Samsung (OTC:SSNLF) has seen better days. The Korean tech giant continues to be the world's largest smartphone manufacturer, but ever increasing competition has taken a toll on its profits -- down 60% last quarter.

When it released its original Galaxy S, Samsung was arguably the only handset firm offering a quality Android smartphone. Google's (NASDAQ:GOOG) (NASDAQ:GOOGL) mobile operating system was available on many other handsets, but none compared to the Galaxy S and its immediate successors, perhaps the only legitimate alternatives to the iPhone.

But the market has changed -- other handset vendors have caught up. Samsung's Korean rival, LG, has seen its share of the smartphone market grow -- up to 30% in Korea -- led by stylish and powerful handsets like the LG G3. Motorola, under Google's temporary stewardship, has remerged with critically acclaimed handsets like the Moto X. In China, Xiaomi's dirt cheap (yet powerful) Android phones have taken the market by storm.

To regain its position, Samsung needs the Galaxy S6 to be hit -- slight improvements just won't cut it. According to SamMobile, the company is taking its next flagship seriously, building an entirely new sort of phone from the ground up. It remains to be seen what Samsung will do with the Galaxy S6, but there are a few changes the company could make to spur sales.

Get rid of TouchWiz
Samsung's version of Android -- TouchWiz -- is quite different than the standard, stock version of Android found on Google's Nexus devices.
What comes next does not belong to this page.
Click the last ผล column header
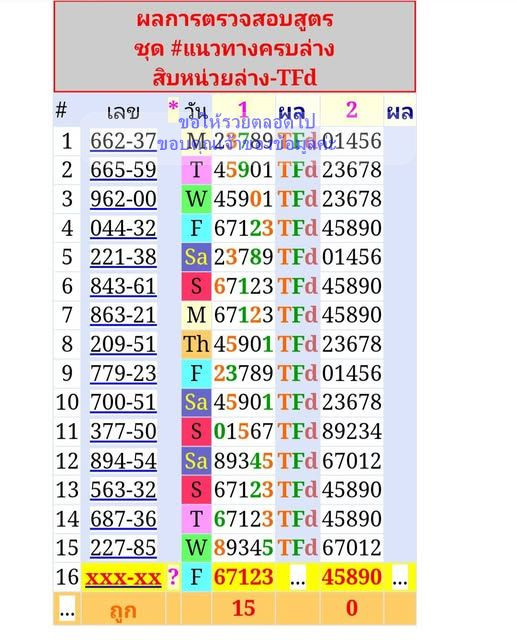This screenshot has height=640, width=517. coord(400,111)
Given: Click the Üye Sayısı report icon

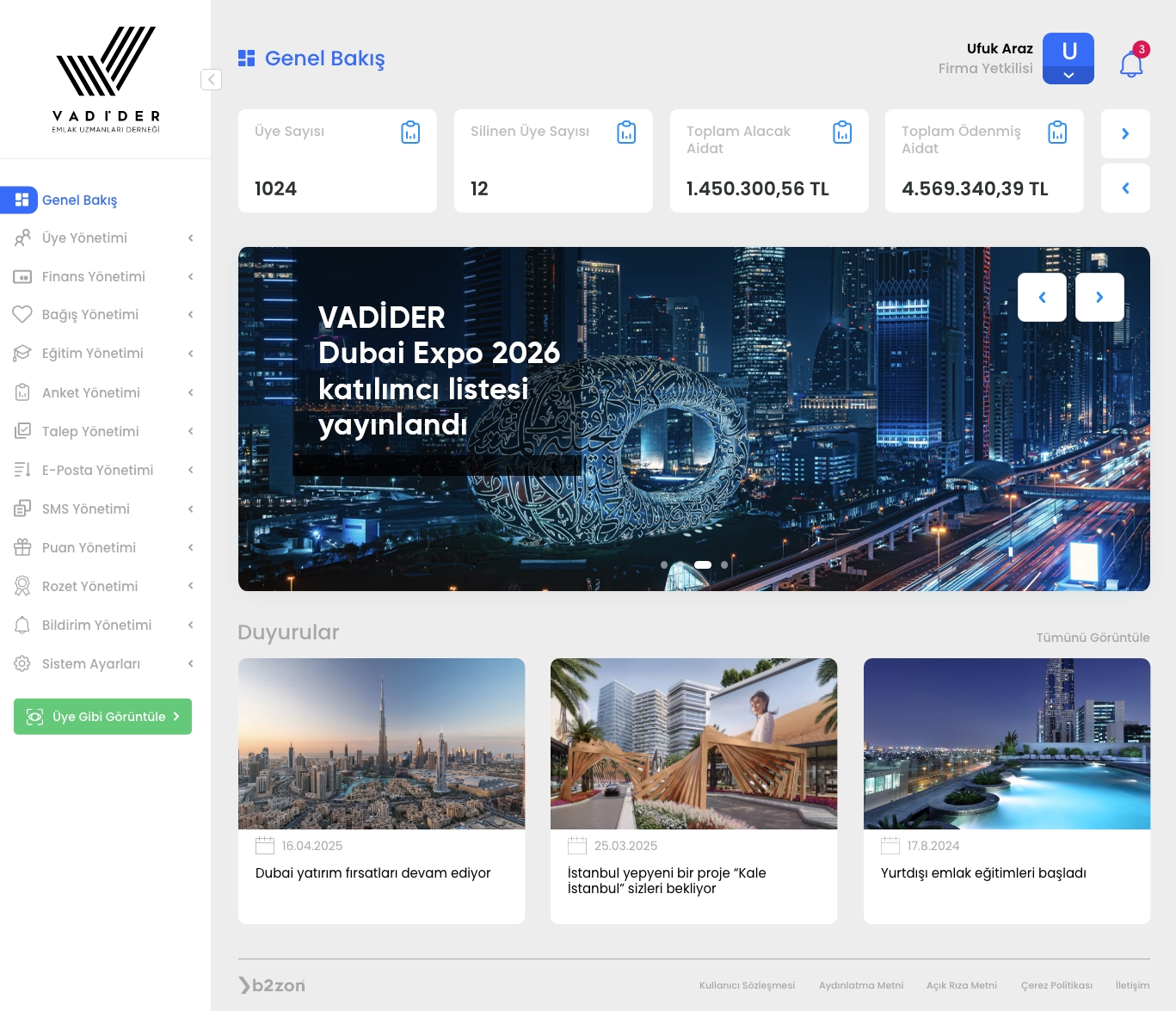Looking at the screenshot, I should click(x=410, y=133).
Although all Android phones offer similar functionality, Samsung's interface is noticeably different than other Android devices.

Most tech reviewers have found fault with Samsung's software, arguing that it's often confusing and serves to undermine the high-end hardware powering Samsung's handsets. Samsung has loaded TouchWiz with numerous features that, while sometimes useful -- multiwindow, quick toggles -- are too often useless or poorly implemented -- smart stay, eye tracking.

Samsung also loads its Android phones with its own apps. Some are novel -- Milk Music -- but most are just low-quality alternatives to Google's. S-Voice, for example, is Samsung's answer to Siri. But Google Now -- Google's alternative -- works better and is much more powerful.

Samsung may have included so many of its own apps in an effort to keep its customers loyal -- other Androids don't offer S-Voice -- but in practice, it may have accomplished the exact opposite. Including so many duplicative, low-quality apps weakens the overall user experience

Putting pure, stock Android on its Galaxy S6 could be a mistake, but Samsung's phone would definitely benefit from fewer heavy-handed modifications.

Offer something unique
If Samsung wants to set its phones apart, it should play to its strengths. One way to do so would be to embrace its advantage in OLED technology.

Samsung's Galaxy Edge offers a curved display -- something no other handset can match. It's been dismissed as somewhat of a gimmick, and it may be. But the curved edge is a byproduct of Samsung's long-standing commitment to OLED display technology. LCD panels, used in many other handsets -- including the iPhone -- are nearly impossible to curve.

According to an analyst at IHS (via phone Arena), Samsung's Galaxy S6 will, like the Note Edge, sport a curved display. That should set the phone apart from its rivals, and entice buyers intrigued with the possibility. It could also lure in software developers to take advantage of that curved display, as a flagship Samsung phone is likely to see more adoption than the experimental, limited release Note Edge.

Smarter hardware choices
Samsung's build quality has been the bane of many tech pundits. While rivals have embraced glass and aluminum, Samsung has stuck to creaky, often cheap-feeling plastic backs.

There is growing evidence that Samsung is beginning to rethink its approach to build quality. The Galaxy Alpha, released in September, is a Samsung phone built out of premium materials. Unfortunately, it's not really a flagship -- its screen and camera are lesser quality than those found on the Galaxy S5.

Extending that design language to the Galaxy S6 should help, but Samsung would also benefit from other improvements. Its fingerprint scanner is difficult to use and fails frequently; its built-in heart-rate sensor is a novel concept, but seemingly useless.

Specs offered by Samsung's phones are usually unmatched, but the exterior of its phones often fails to do the internals justice. A better looking phone with more functional hardware could win over critics.